READER RESPONSES to above:

warren
10/18/2009 8:47 AM

I profoundly disagree with John’s assessment of Access.
John has sought to suggest that the stock is fairly valued, but his assessment is based on future value of existing stock.
I cannot see how one could be willing to be $18.43 per share today, which is what the stock should probably be valued 4-5 years from now.
One never knows what the future hold especially in the financial market hence should never pay so much upfront especially for an IPO.
John has failed to look at the fact the growth rate of this company is most likely to fall once it has gone public, due to a different type of corporate structure and reporting requirement required for a public vs a private company.
The “new” company is likely to be more conservative in risk taking position thus likely to slow down its growth rate.
Based on the above I see the growth rate slowing down, making those who purchased this stock at this inflated rate, likely to lose at least 60% of its valuation weeks are listing.
If Access intends to sustain a pretty good growth rate, it means plowing back the profits into the company, which virtually assures that the investor has no dividend to receive at least in the first 2-3 yrs depending on management plans.
If access intends to pay dividends, this alone means less retained profits to be used in the expansionary mode, this slowing its growth.
Regardless of what John thinks, asking investors to pay so much upfront for a future value which may be justified in the next 4yrs, means investors are in for a raw deal.

> Records provided:
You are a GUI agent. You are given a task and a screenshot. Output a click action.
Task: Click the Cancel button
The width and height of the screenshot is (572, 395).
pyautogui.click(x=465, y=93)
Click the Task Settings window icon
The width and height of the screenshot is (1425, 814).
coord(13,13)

> Task instructions:
- 1) According to the reader comment on Access, what per-share price reflects what the stock should probably be worth 4-5 years from now?
- 2) Write out the reader comment on Access between "Based on the" and "slowing its growth.", inclusive.
Answer using only the reader comment on Access.

> Solutions in order:
- 1) $18.43 per share.

- 2)
Based on the above I see the growth rate slowing down, making those who purchased this stock at this inflated rate, likely to lose at least 60% of its valuation weeks are listing.
If Access intends to sustain a pretty good growth rate, it means plowing back the profits into the company, which virtually assures that the investor has no dividend to receive at least in the first 2-3 yrs depending on management plans.
If access intends to pay dividends, this alone means less retained profits to be used in the expansionary mode, this slowing its growth.